Setting all the philosophical arguments aside, let's just look at the piece. The shape of the face is pure mandrill, from the placement of the narrowly-set eyes under the twin arches of brow, with the long, vaguely hourglass-shaped snout accentuated by diagonal striations and terminating in prominent nostrils, and the flowing mantle of hair around the shoulders, to the posture of the beast. That's how baboons sit. The economy of line is characteristic Picasso, but the sum of line and form is mandrill.
When I recently visited Chicago for yet another wild weekend, after an absence of 18 years, I was once again struck by Picasso's Baboon. My traveling companions, upon hearing my theory, agreed. It seems obvious: the piece looks for all the world like a baboon. If Picasso had titled his piece, there would never have been a mystery to solve. But then, what fun would that have been?
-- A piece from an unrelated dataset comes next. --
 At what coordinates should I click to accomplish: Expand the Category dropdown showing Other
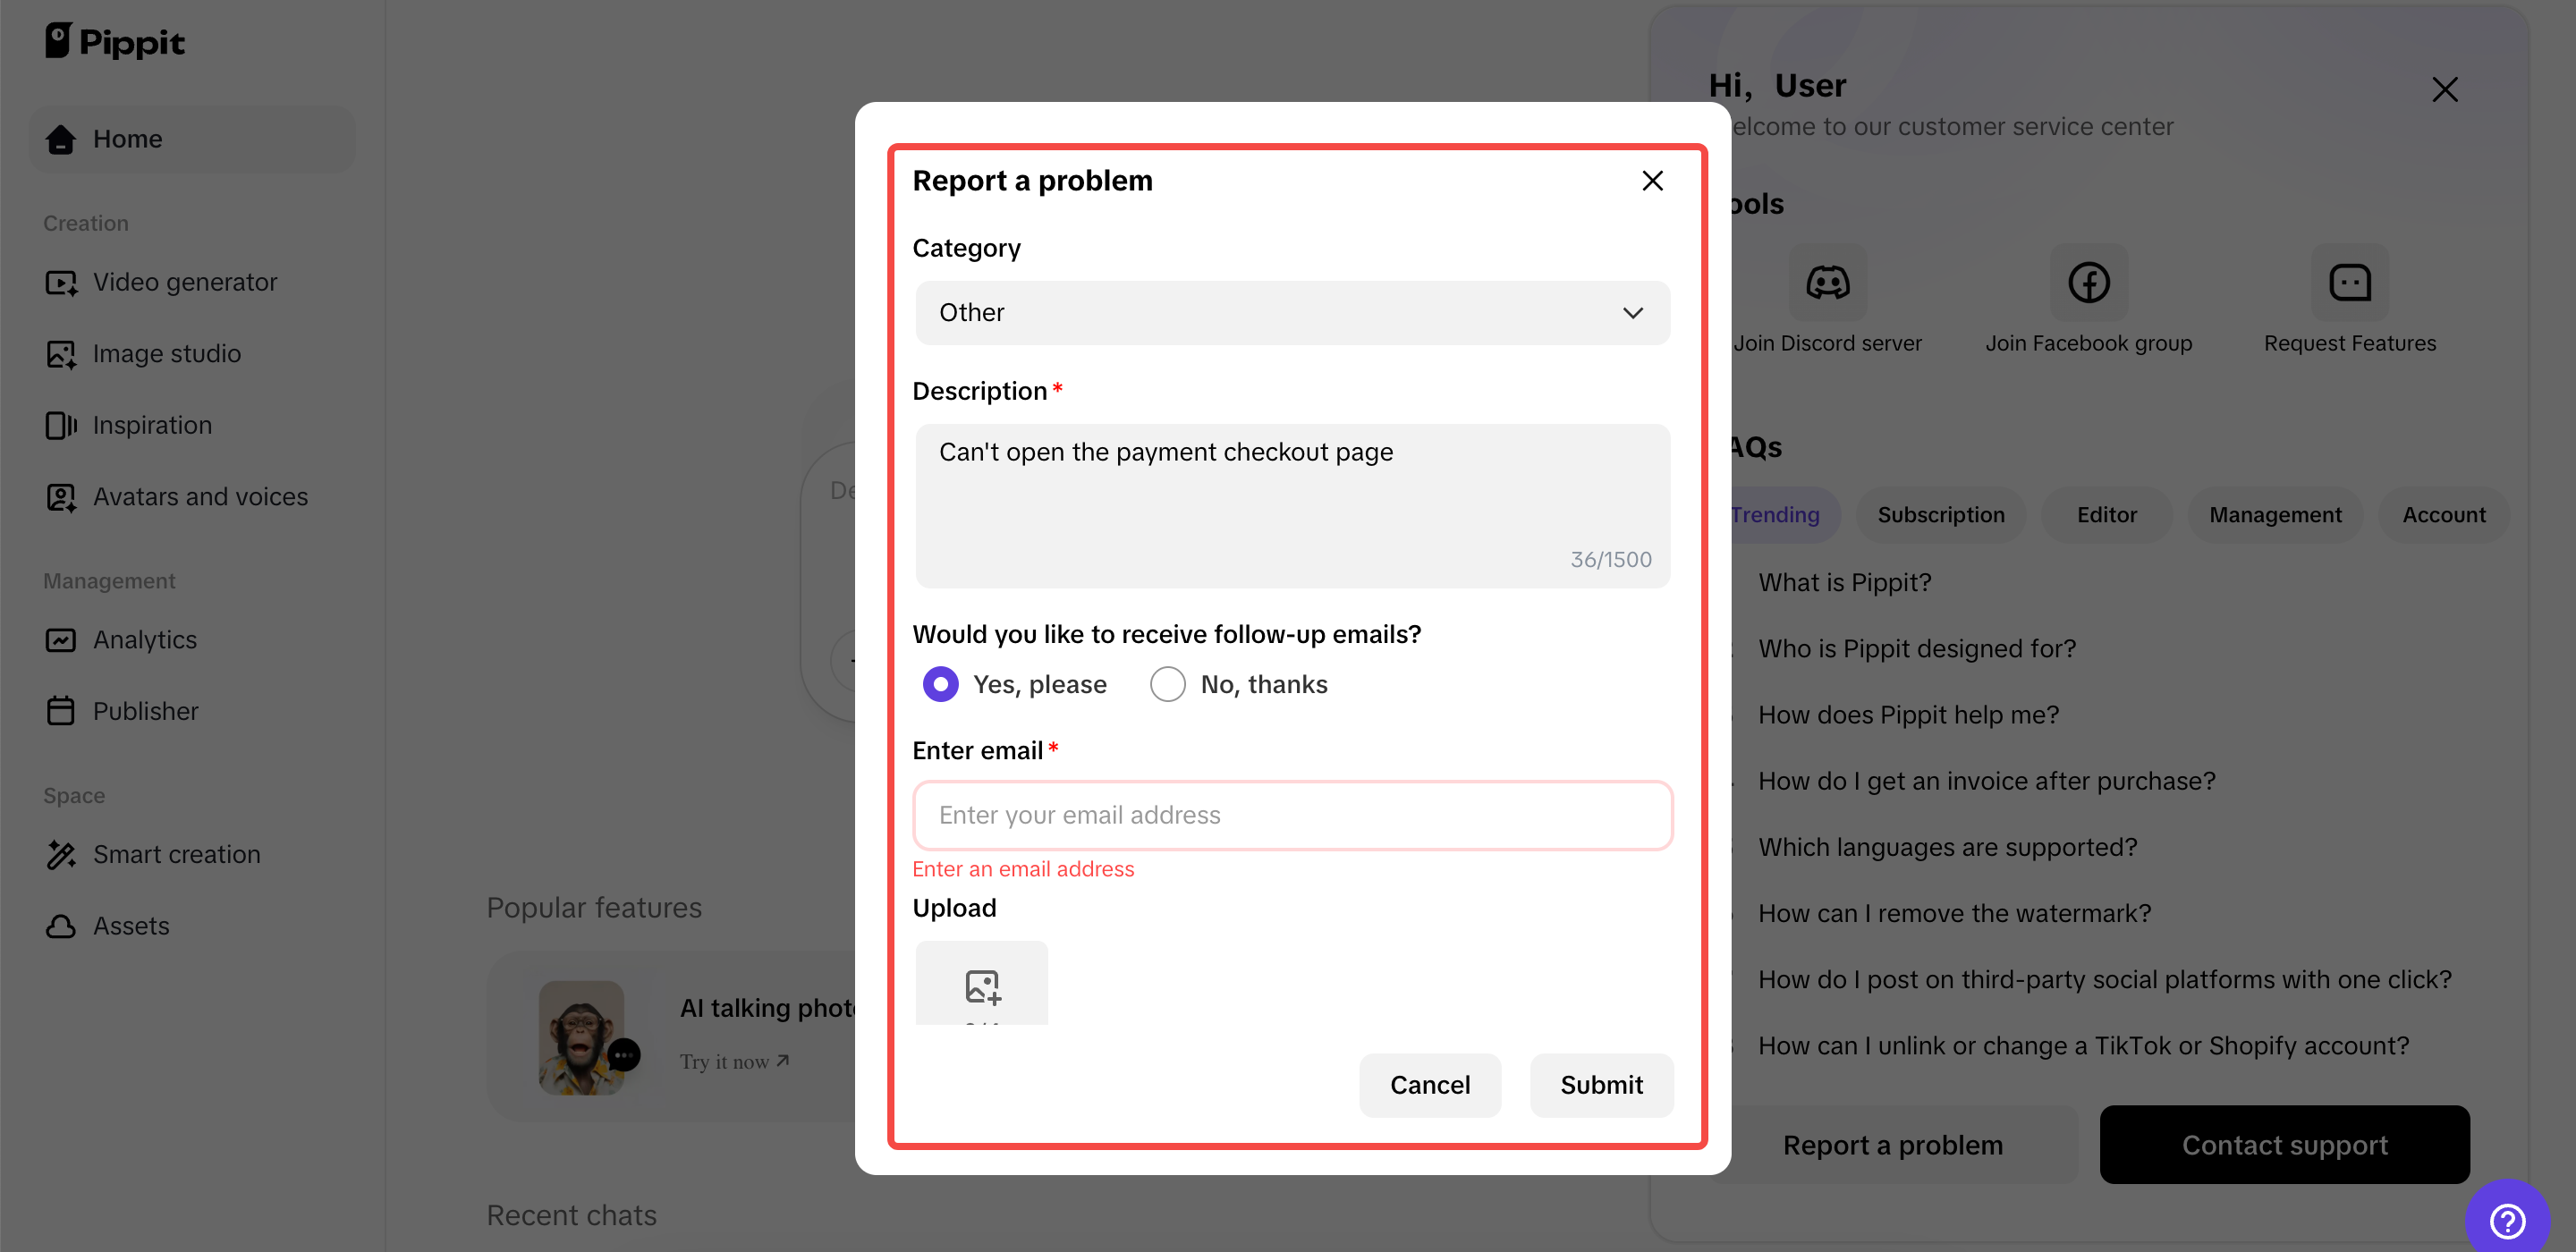click(1292, 313)
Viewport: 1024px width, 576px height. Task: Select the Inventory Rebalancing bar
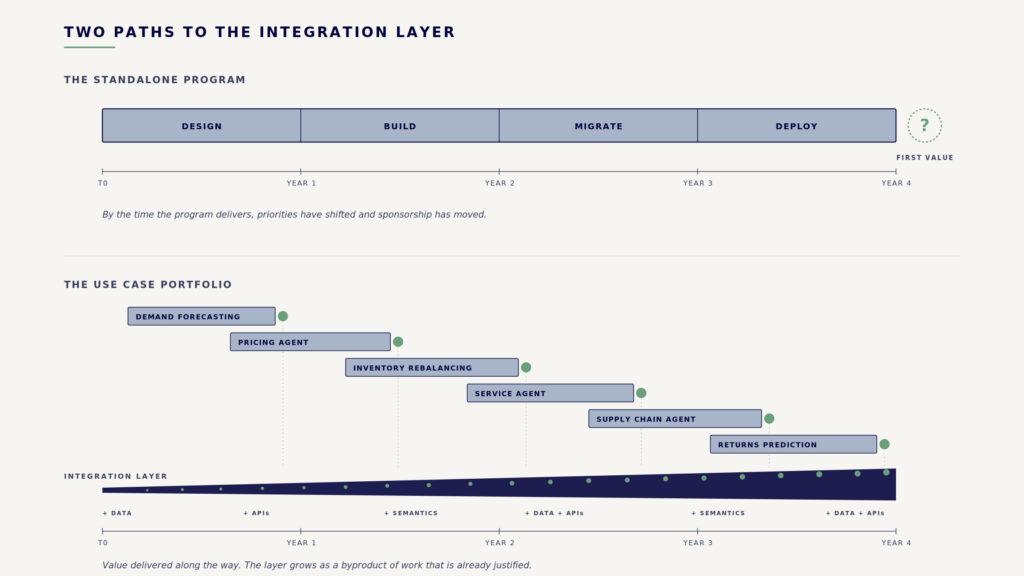tap(432, 367)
So, should the people of Chicago feel insulted? Should the spirit of Mayor Daley be affronted? Only if they take themselves too seriously. After all, for all the jabs one could make about Hizzoner, he did preside over the city that commissioned not only Picasso's Baboon, but other stunning examples of public art as well, by Calder, Chagall, Oldenberg, and Miro, to mention only a few of the truly heavy-hitters. Chicago is a beautiful, thriving city, pulsing with commerce and glittering with outstanding architecture. The spirit of Mayor Daley lives in the city he had no small part in making. And his spirit lives in Picasso's Baboon, standing guard over the heart of the city in Daley Plaza.
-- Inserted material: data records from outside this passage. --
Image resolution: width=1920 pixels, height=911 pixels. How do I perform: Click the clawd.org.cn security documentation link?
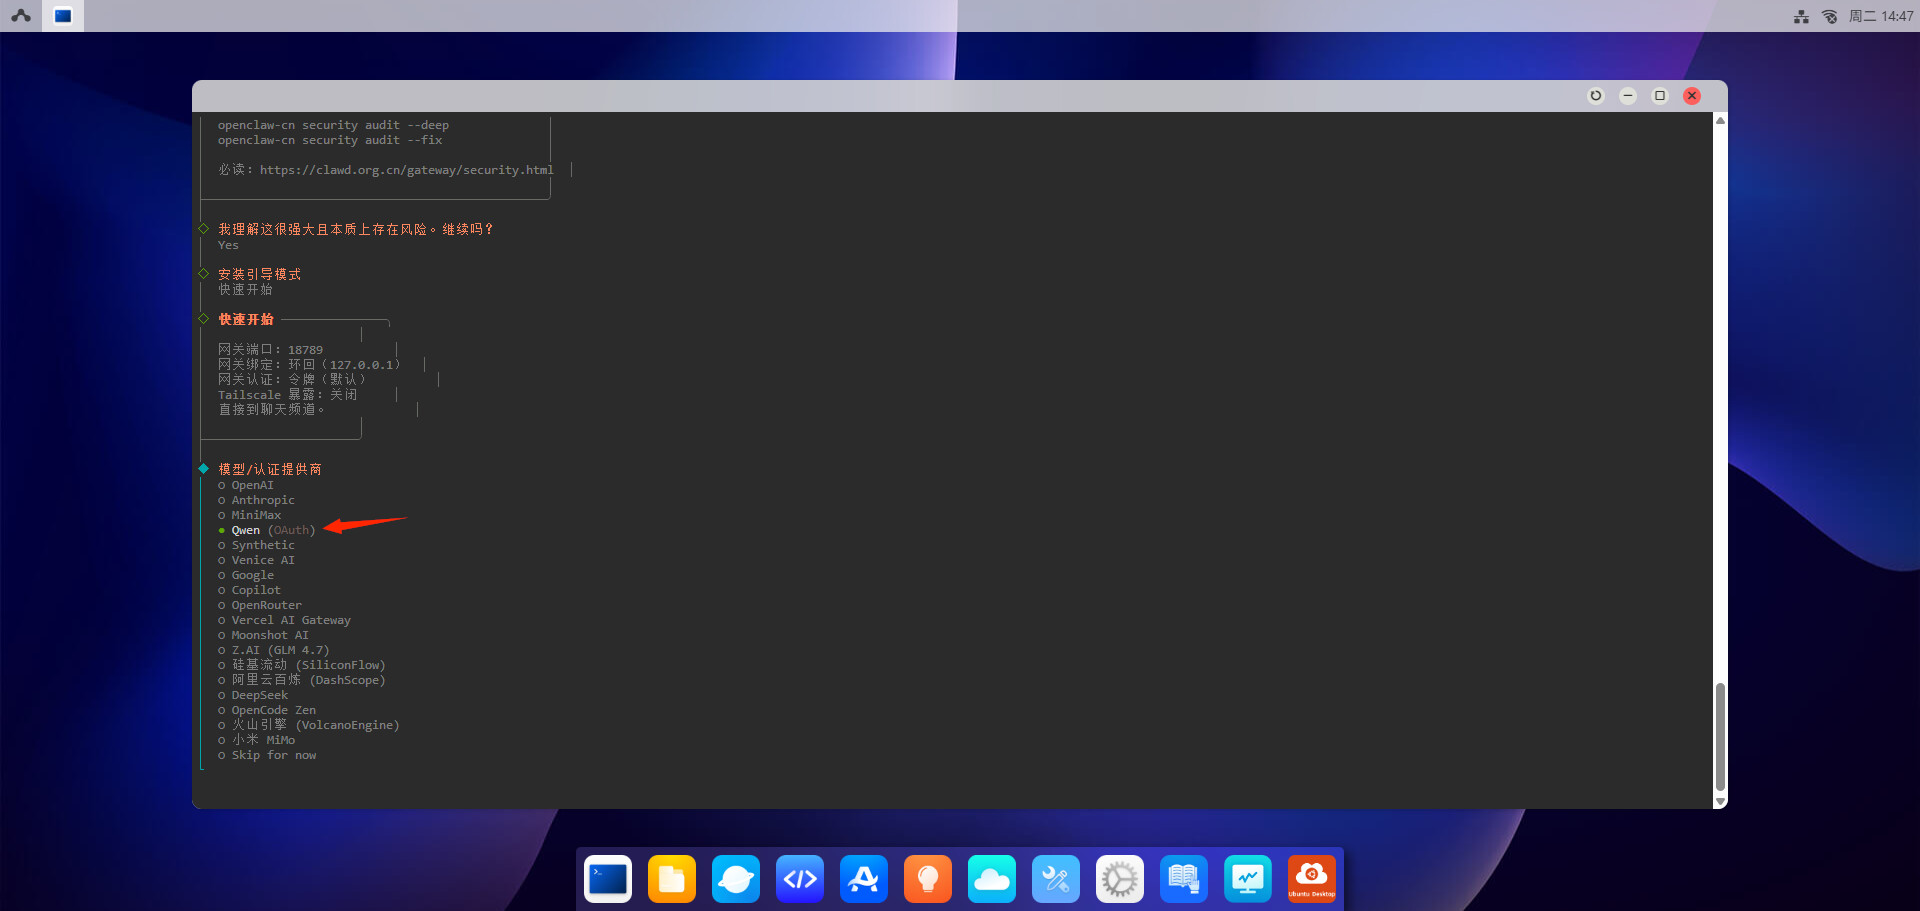[406, 171]

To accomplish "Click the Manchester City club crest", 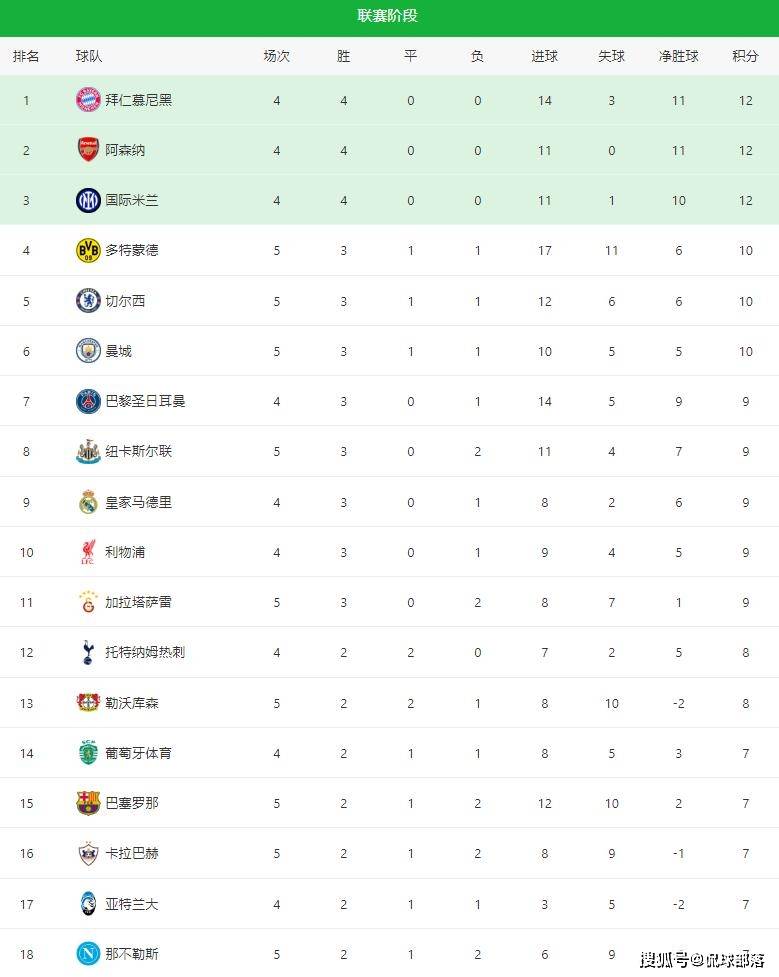I will coord(88,351).
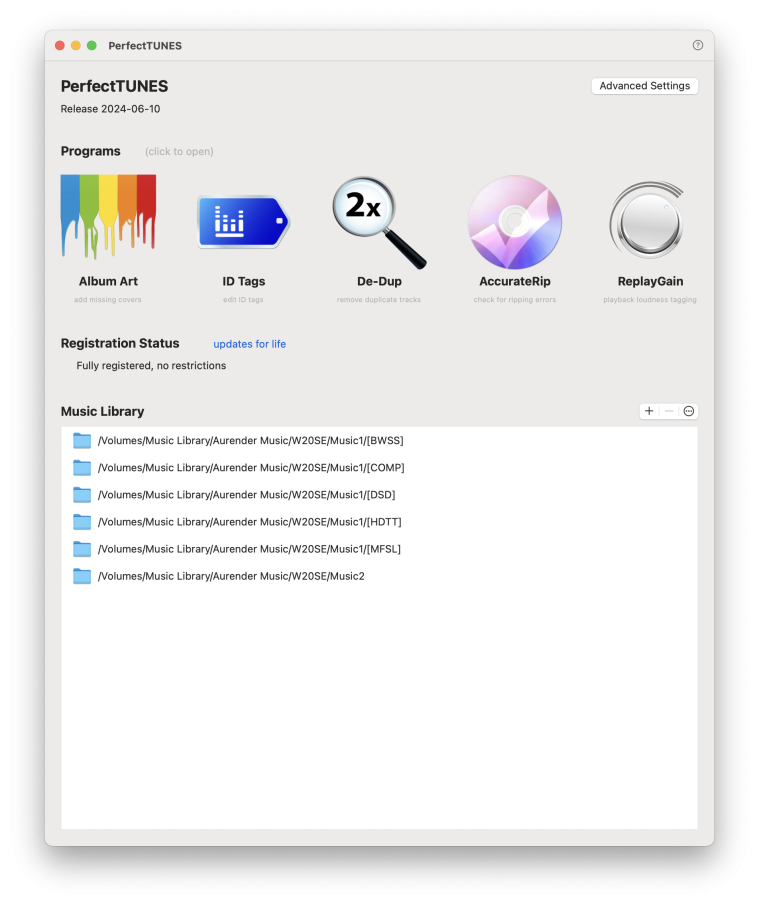Click the help question mark icon
The image size is (759, 905).
698,45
So who am I to inflate this issue (or non-issue, as most would seem to prefer)? First, I just can't believe that no one has exposed the joke yet, all these years later. Mayor Daley died several years ago, so there's no need to shield him from the truth. Certainly I'm not the only person who's seen the piece that's been struck by its baboon-ness. So, I volunteer to blow the whistle because of my second motivation. Which is to share with other viewers of the piece the rich, multi-dimensional fascination that the Baboon has for me. I see it and I smile. Then I chuckle, not for Daley's foibles, but for Picasso's genius.
This monster doesn't smile and I, for one, am not disappointed.